The development of phonography in the second half of the 19th Century constituted the pre-history of contemporary communications technology, predating most developments in image reproduction technologies. But despite this precociousness, our sensitivity and appreciation of acoustic worlds has habitually been forced to play poor cousin within our visually over-driven culture.
“The eye is the master, the ear a slave” so at least would Jakob Grimm and the histories of Radio, Cinema and Television have us believe. All of these media (even radio) borrow visual devices to frame the perspective of their audiences who lurk passively on the other side of a virtual proscenium arch awaiting entertainment.

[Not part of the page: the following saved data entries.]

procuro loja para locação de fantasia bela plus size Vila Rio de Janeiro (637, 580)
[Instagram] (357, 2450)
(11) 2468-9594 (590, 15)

Such is the cultural context in which Sound-artists operate and in the words of the sage “boldly go where no one has gone before” theirs is a polyvalent mission in apparently hostile (or sadly indifferent) territory!
Schizophrenia and Schitzophonia.
Sound Artists, in a somewhat schizophrenic (or to use Schaeffer’s term) schizophonic manner have maintained close ties to both the discourse of Art and the discourse of Technology, retaining their position as pioneers of both new creative methodologies and technologies. Indeed it is not surprising that many contemporary sound-artists are deeply fascinated by the original inflorescence of creative and technical imagination that fuelled the development of acoustic and electro-mechanical invention in the 19th Century which in effect forms the foundation for the contemporary communications technology that we take for granted.
The explorations of the dual alliance formed by Sound-Artists between technology and cultural discourse reveal far reaching implications as we witness two powerful forces at work – the convergence of electronic media and the simultaneous collapse of discipline boundaries. It is the combination of these two tendencies, which is fuelling the emergence of lateral and hybrid cultural forms.
Sound Art, as if resonating sympathetically with the nature of Sound itself, is both immersive and predominantly experiential (whilst intrinsically possessing the capacity for representation). As such, sound reproduction systems have been the paradigm for the emergent concepts of immersion and surrounded-ness that future generations of telecommunications technologies are attempting to achieve in augmented and virtual realities, developments that in turn will affect out perceptions of and actions in the world.
We might consider Sound-Art as a type of originary model for these new cultural conditions – in that Sound-Art is by definition cross-disciplinary and that it has always operated in a synergetic manner between art and science, as a cultural form expressed via a technological vehicle, it is in fact a perfect template for re-thinking our modus operandi.